No hay mayor mito que el de la Atlántida, la ultramoderna isla descrita por el filósofo Platón en sus diálogos que acabaría sus días bajo las aguas. Quizá la fascinación por una civilización adelantada a nuestro tiempo era demasiado poderosa como para negar la leyenda. De ahí que el misterio continúe.

Zamora tuvo su propia Atlántida. Durante siglos, existió la voluntad política de arrebatar a Soria la ubicación de la también mítica Numancia (aunque comprobada su existencia, en ese caso). Pero sus argumentos fueron tan débiles como los de Andalucía para reclamar la paternidad de la isla sumergida. Pronto se desvaneció como prueba la existencia de "unos restos" como huella de un antiguo poblado. Ahora, el historiador de raíces zamoranas Josemi Lorenzo ha seguido la estela del humanista Florián de Ocampo, y ha terminado por desterrar el único vestigio que aún coleaba: el ladrillo de Numancia. El vacío que deja su falsedad ha sido, sin embargo, rellenado con creces por una historia que tiene miga.

Cuando en el siglo XVI De Ocampo, un zamorano, situó la existencia de Numancia en un cerro de la localidad soriana de Garray, su apuesta fue tenida casi por la de un traidor. No se imaginaba el historiador que solo un siglo más tarde, un insignificante ladrillo custodiado por el Ayuntamiento de Zamora, con una inscripción en la que había que poner empeño en leer la palabra "Numancia", cobraría una enorme popularidad, piedra de toque para sostener el sueño numantino.

Un soriano por el contrario -se decía descendiente de numantinos, para más inri- fue el primero en citar la existencia del vestigio en una vetusta publicación impresa de 1612. Aunque para denostarla: Francisco Mosquera especulaba con que el barro, lejos de ser romano, habría sido cocido solo unos siglos antes, o que pudo llegar de otro sitio... o que alguien había manipulado su inscripción.

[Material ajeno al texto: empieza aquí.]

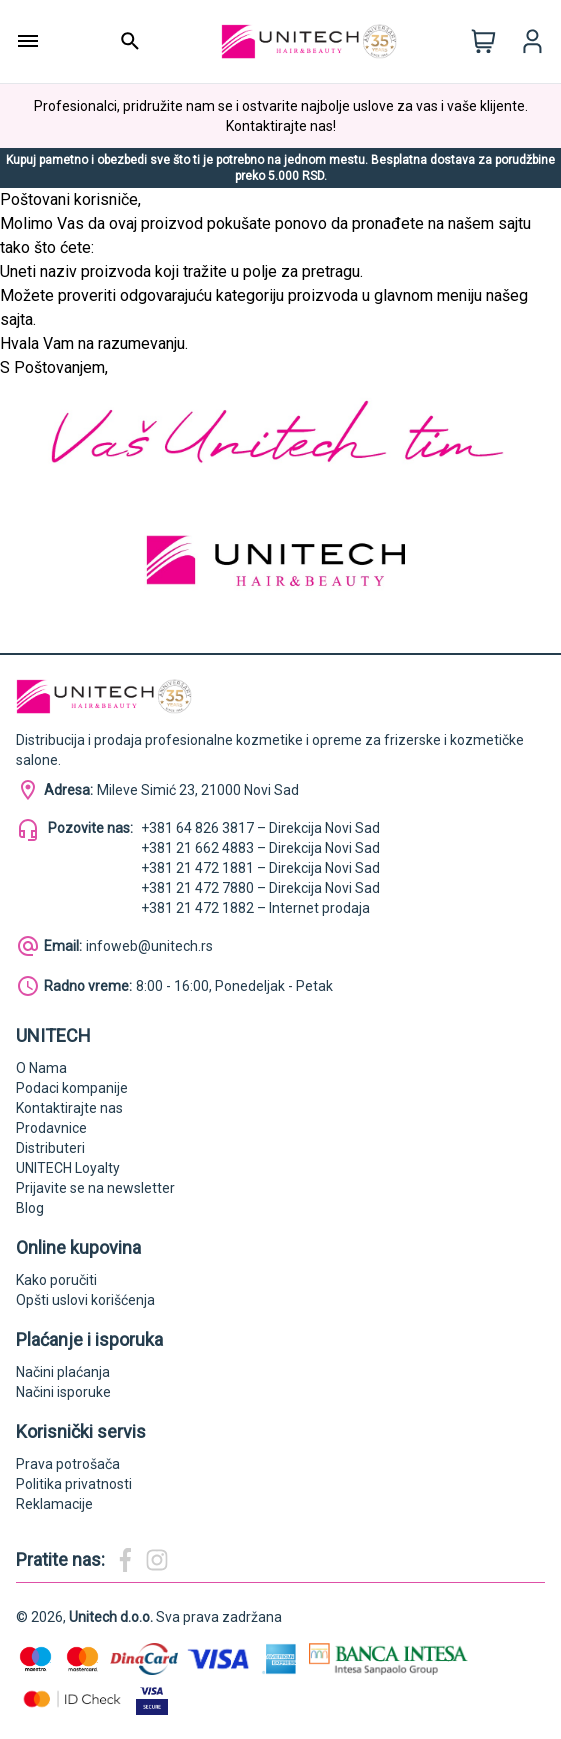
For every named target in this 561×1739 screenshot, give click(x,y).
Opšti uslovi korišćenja (85, 1300)
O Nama (41, 1068)
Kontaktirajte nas (69, 1108)
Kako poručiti (56, 1280)
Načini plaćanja (63, 1372)
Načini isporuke (63, 1392)
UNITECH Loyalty (68, 1168)
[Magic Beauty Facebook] (125, 1560)
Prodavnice (51, 1128)
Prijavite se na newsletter (95, 1188)
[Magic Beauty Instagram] (157, 1560)
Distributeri (50, 1148)
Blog (30, 1208)
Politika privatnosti (74, 1484)
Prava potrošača (68, 1464)
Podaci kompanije (72, 1088)
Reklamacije (54, 1504)
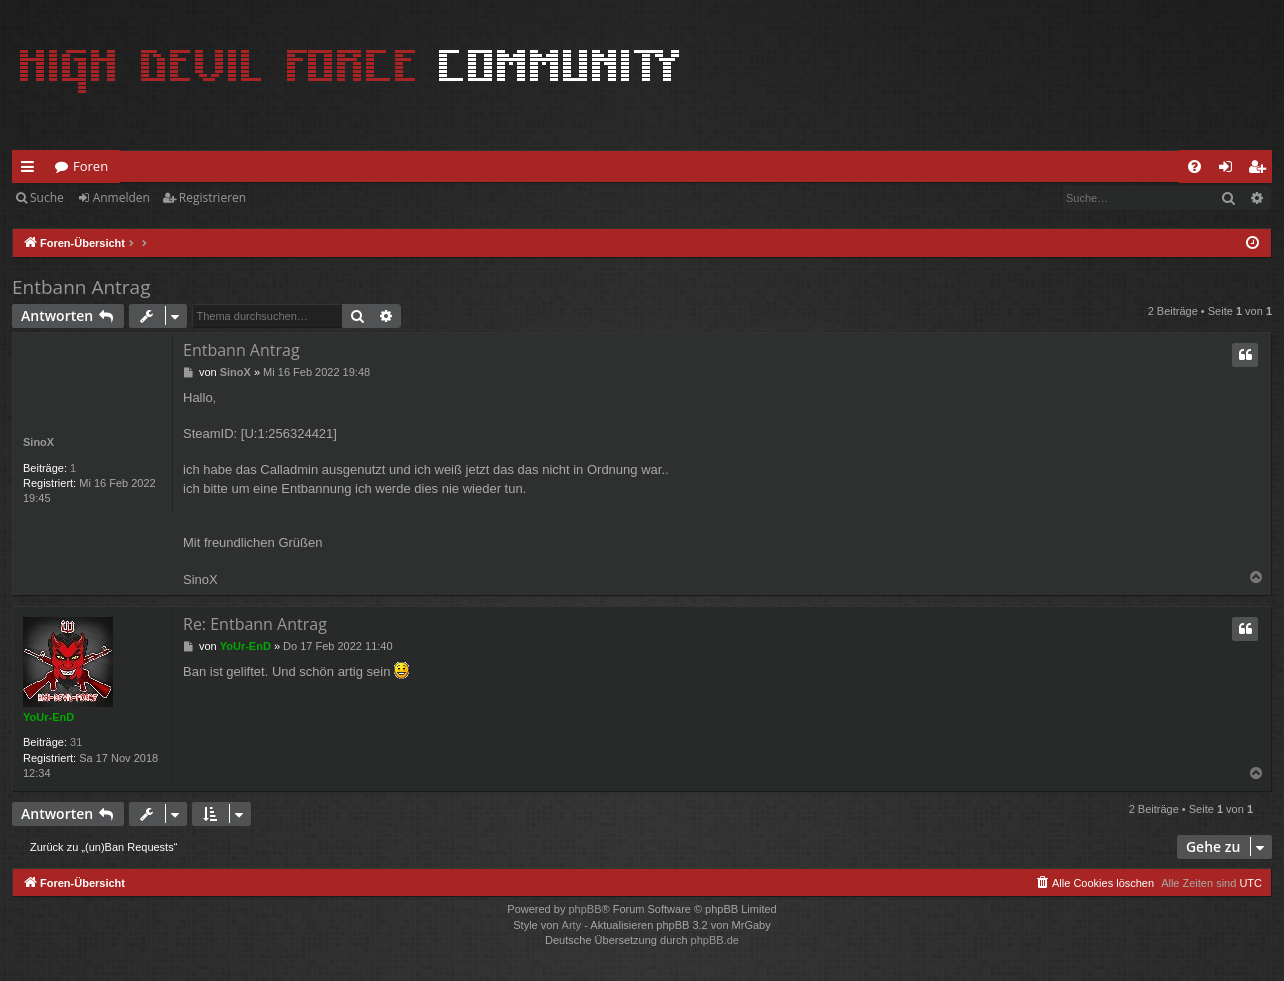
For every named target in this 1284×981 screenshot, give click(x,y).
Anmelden (121, 197)
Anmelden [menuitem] (1231, 170)
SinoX (38, 442)
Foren (90, 166)
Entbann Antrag (81, 287)
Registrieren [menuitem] (1261, 170)
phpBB (584, 909)
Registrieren (212, 197)
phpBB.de (715, 940)
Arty (572, 925)
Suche (47, 197)
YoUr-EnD (48, 717)
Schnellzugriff (31, 170)
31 (76, 742)
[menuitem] (1194, 166)
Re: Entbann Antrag (255, 624)
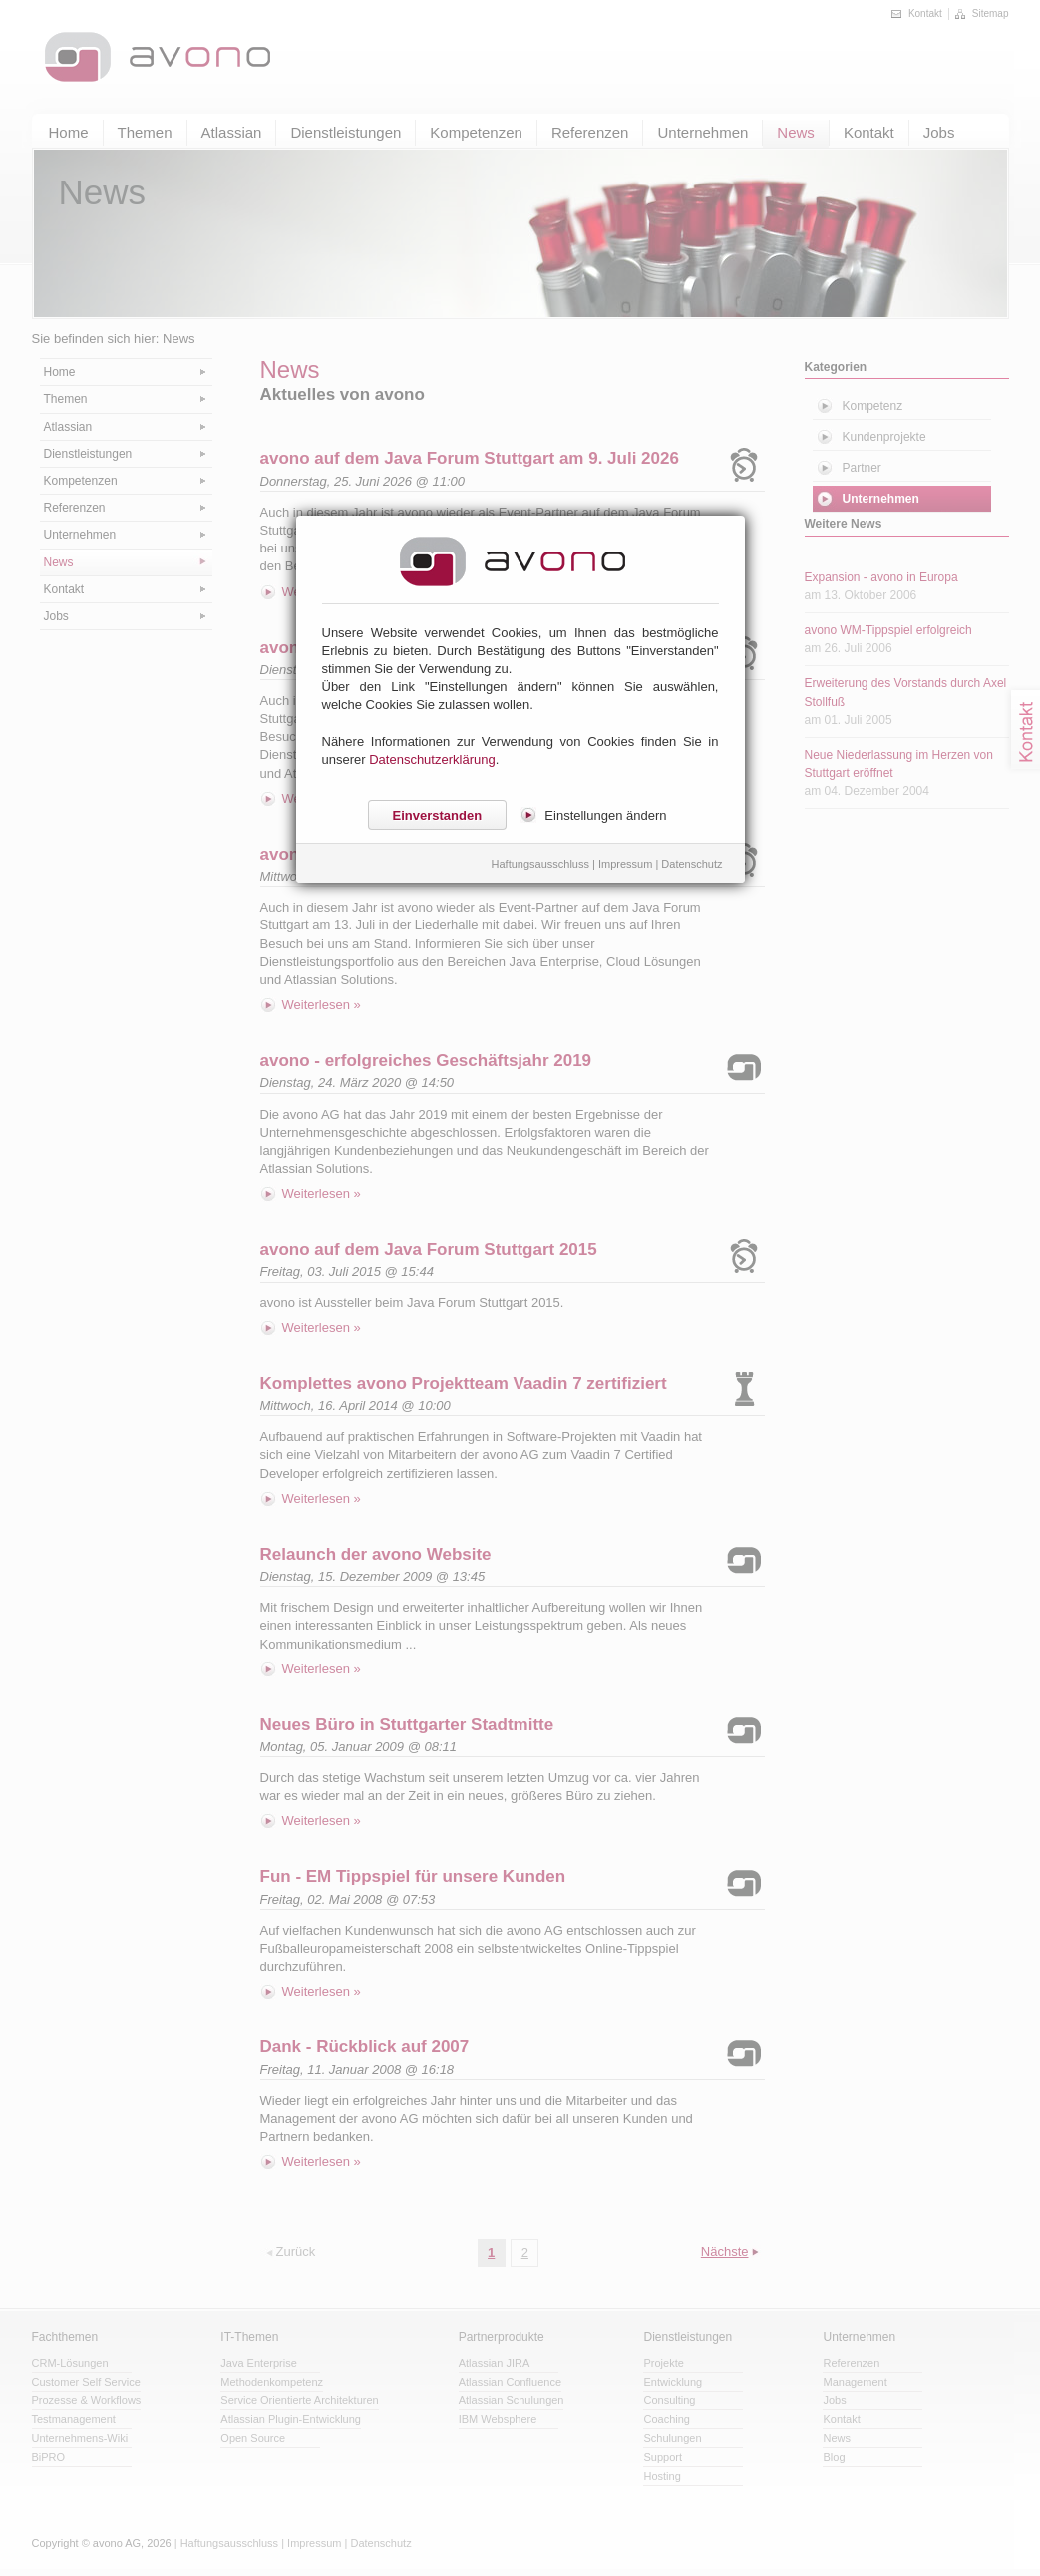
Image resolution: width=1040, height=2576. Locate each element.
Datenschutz (691, 864)
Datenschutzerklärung (432, 759)
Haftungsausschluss (540, 864)
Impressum (625, 864)
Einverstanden (438, 815)
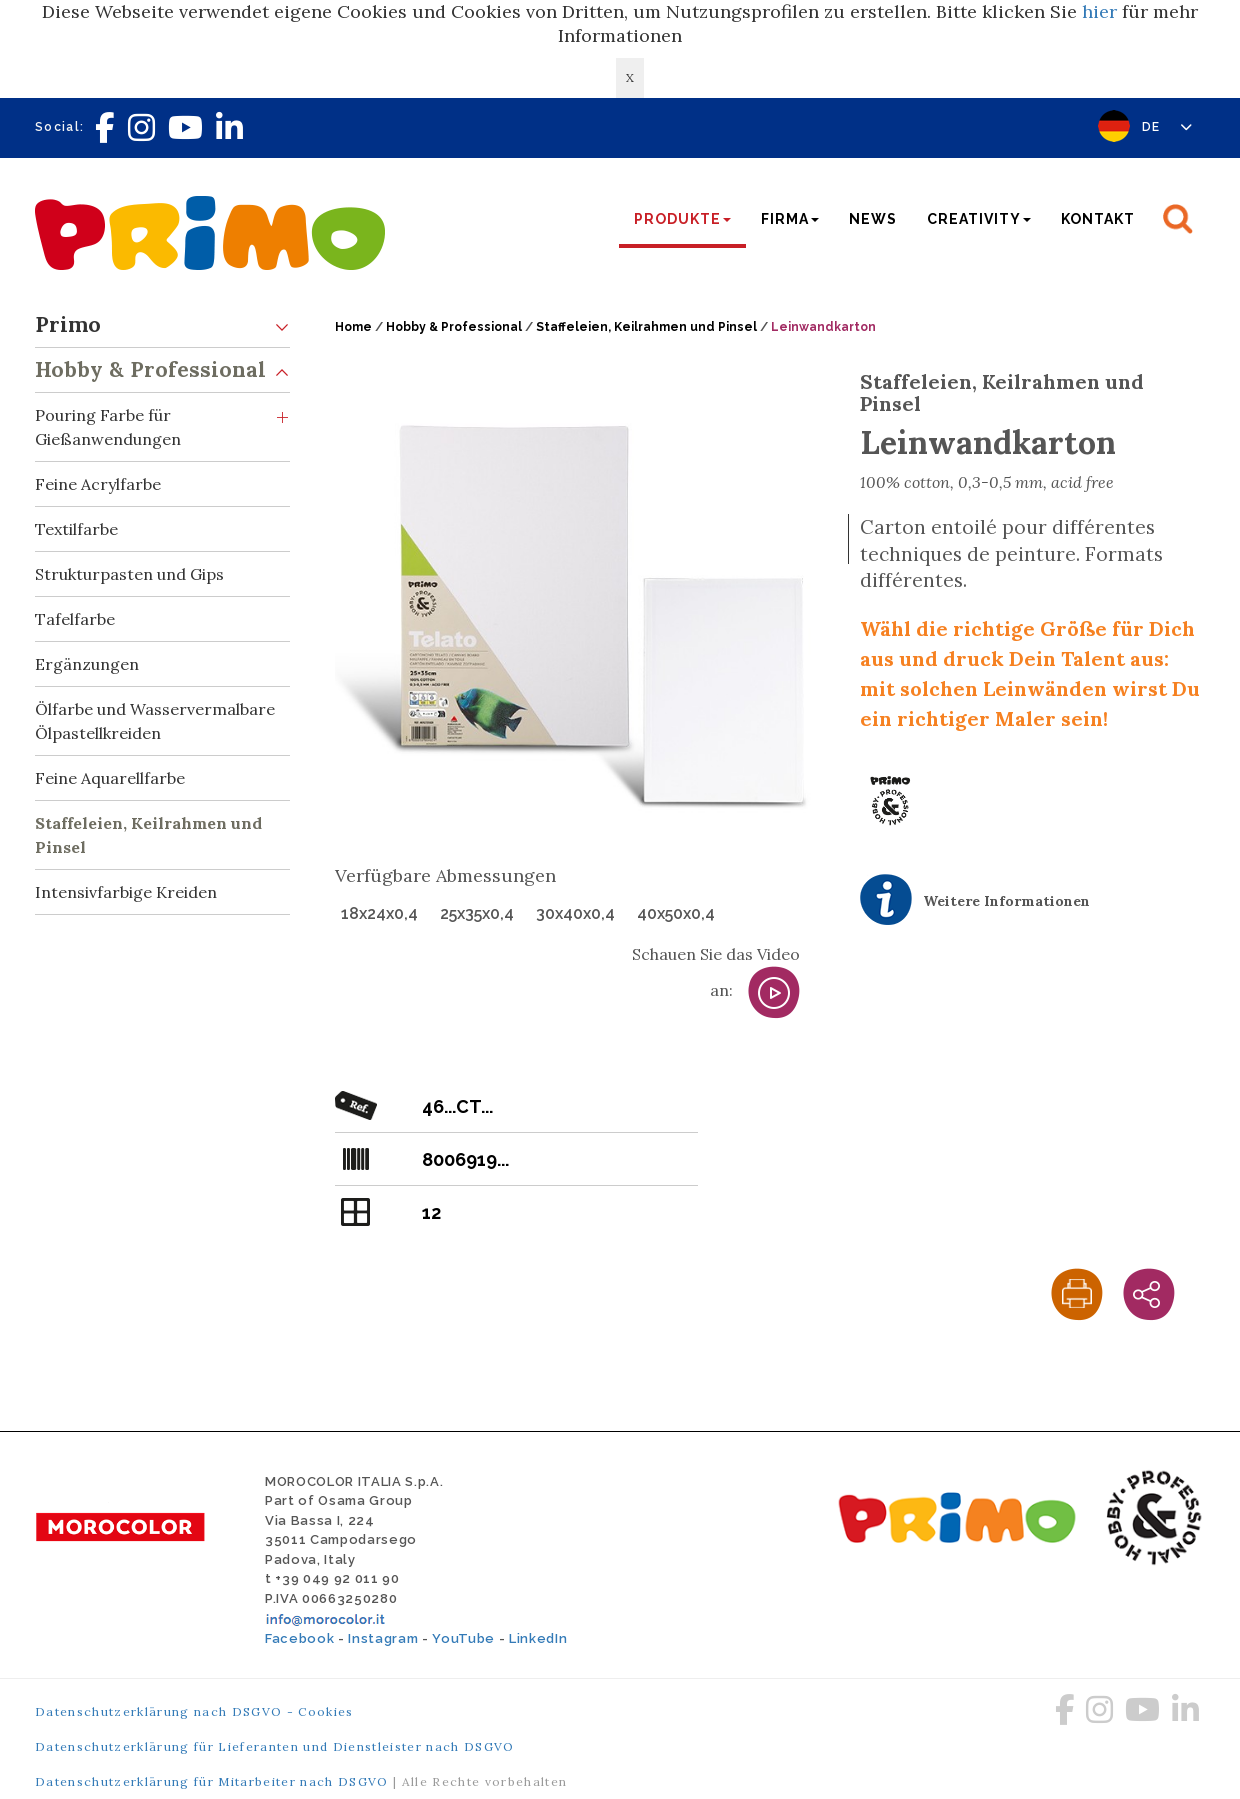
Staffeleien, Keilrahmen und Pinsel (148, 835)
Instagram (383, 1638)
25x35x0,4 (477, 913)
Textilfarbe (76, 529)
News (873, 219)
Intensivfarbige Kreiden (126, 892)
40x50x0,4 (676, 913)
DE (1167, 127)
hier (1099, 11)
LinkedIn (538, 1638)
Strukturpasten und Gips (129, 574)
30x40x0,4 (575, 913)
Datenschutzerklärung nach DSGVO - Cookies (194, 1711)
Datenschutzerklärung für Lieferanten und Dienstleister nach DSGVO (275, 1746)
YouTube (463, 1638)
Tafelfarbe (75, 619)
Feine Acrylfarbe (98, 484)
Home (353, 327)
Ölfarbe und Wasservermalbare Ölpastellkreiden (155, 721)
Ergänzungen (87, 664)
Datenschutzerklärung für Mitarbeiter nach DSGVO (212, 1781)
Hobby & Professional (162, 370)
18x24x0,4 (379, 913)
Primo (162, 325)
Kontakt (1098, 219)
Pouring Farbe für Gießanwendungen (162, 421)
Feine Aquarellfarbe (110, 778)
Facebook (299, 1638)
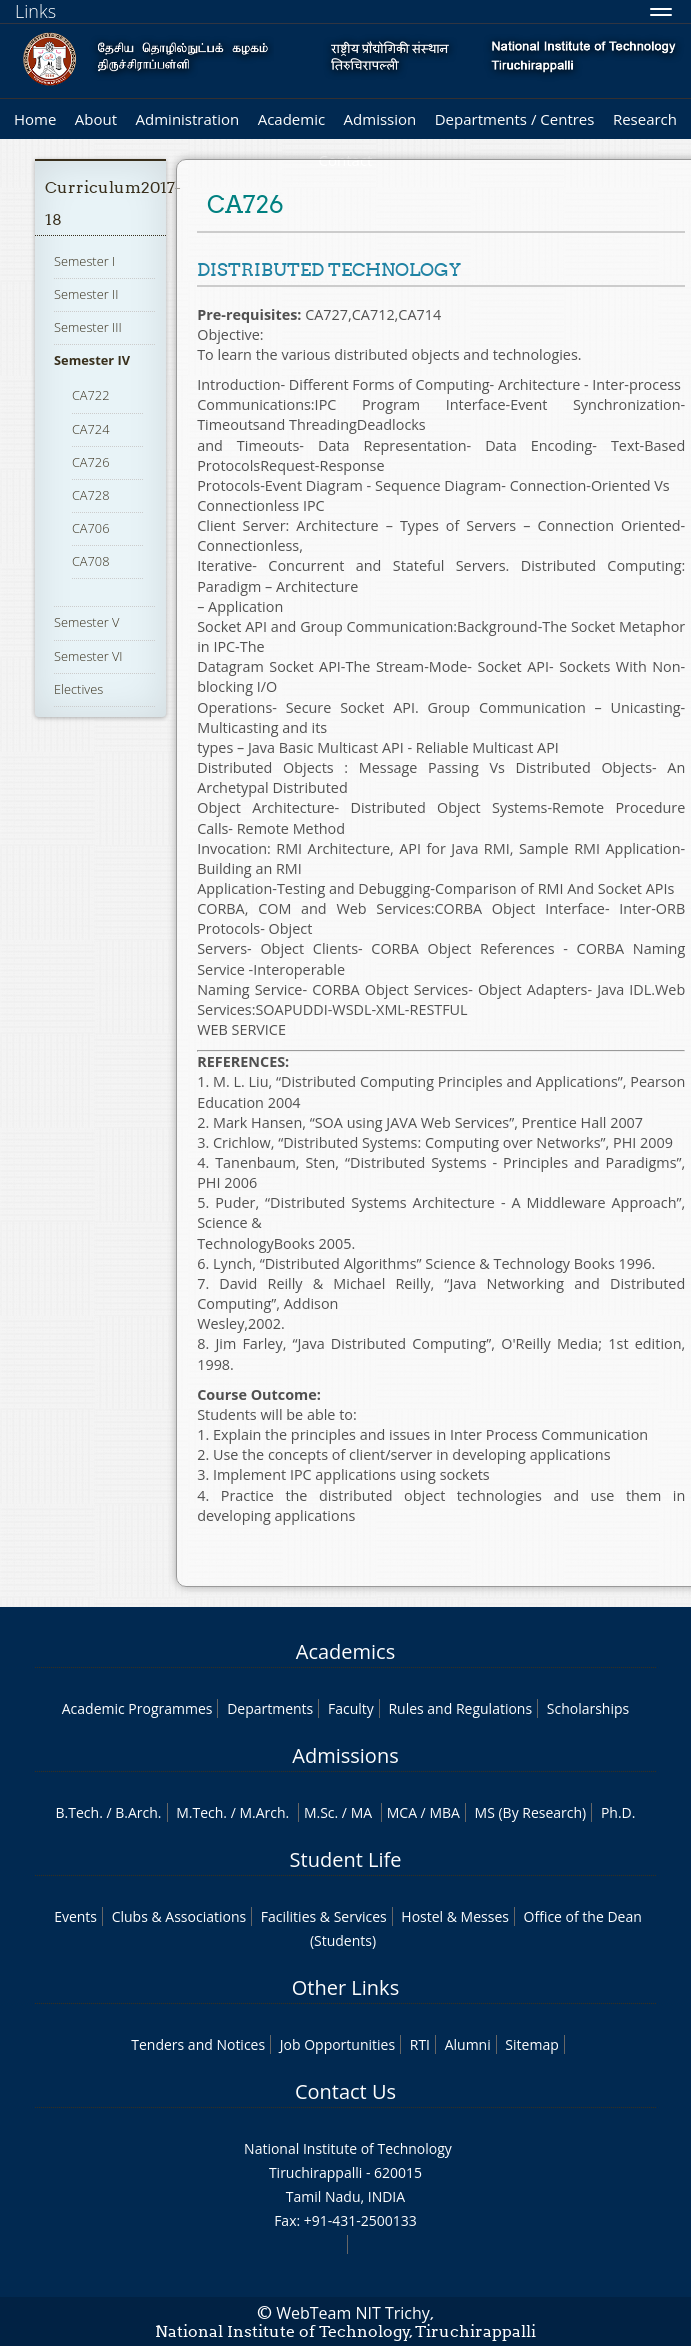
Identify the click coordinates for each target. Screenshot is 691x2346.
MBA (444, 1812)
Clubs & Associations (179, 1916)
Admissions (345, 1755)
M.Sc (319, 1812)
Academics (345, 1651)
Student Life (346, 1859)
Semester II (86, 294)
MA (361, 1812)
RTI (420, 2044)
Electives (78, 689)
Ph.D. (618, 1812)
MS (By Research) (531, 1812)
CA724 (91, 429)
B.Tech (78, 1812)
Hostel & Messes (455, 1916)
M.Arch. (264, 1812)
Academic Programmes (137, 1708)
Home (35, 119)
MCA (402, 1812)
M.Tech (199, 1812)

Fue un gallego el que, un siglo y medio más tarde, recaló en Zamora como una parada más de sus "viajes literarios". José Cornide vio el "dichoso ladrillo" y dejó prueba de ello: dibujó su inscripción en un documento de 1773 que hoy conserva la Real Academia de Historia y que ahora Josemi Lorenzo ha destapado en su artículo monográfico sobre el culebrón. El gesto de Cornide demostraba que en Zamora era conocido el vestigio, valorado, tenido en cuenta.

A finales del siglo XIX el único que llegó a ver el fragmento de barro fue el ingeniero Eduardo Saavedra, que décadas antes había demostrado la verdadera ubicación de Numancia. Era de suponer que incidiera en su falsedad... pero no lo hizo. Saavedra afirmó que el resto arqueológico era auténtico, romano, hallado en un paraje denominado El Temblajo, en la margen izquierda del Duero. Sin embargo, puso el dedo en la llaga al identificar el verdadero significado de la célebre inscripción. Lejos de ser un topónimo, aquellas ocho letras designaban la identidad del taller donde fue fabricado: "Oficina de Numanciano".

No obstante, cualquier polémica de calado siempre deja flecos sueltos, adeptos que persisten pese a tener la evidencia en sus narices. No por esta razón, sino por su infinita curiosidad, en 1903 llegó un personaje a Zamora que iría tras la pista del ladrillo para desentrañar las cenizas del misterio. El historiador Manuel Gómez-Moreno pidió en su primera estancia en la provincia (1903) colaboración a un abogado para acceder al ladrillo. Al parecer en aquel momento, dicha evidencia se encontraba bajo un escaño del Consistorio. Al regresar don Manuel al año siguiente, el autor del Catálogo Monumental fue informado de la triste noticia: el ladrillo -la prueba de la grandeza de la ciudad- había sido confundido con escombros y desechado.

Aquello no terminó de resolver otra duda: la ubicación exacta del ladrillo en la Casa Consistorial: hay quien hablaba del salón de reuniones o del propio Archivo Municipal. Para redondear el relato, Josemi Lorenzo incide en la paradoja: fue un zamorano, Florián de Ocampo, quien echó por tierra la teoría numantina y un soriano quien probó la autenticidad del ladrillo. Lo único cierto es que el vestigio romano hoy se encuentra en un lugar tan inaccesible e ignoto como la propia Atlántida.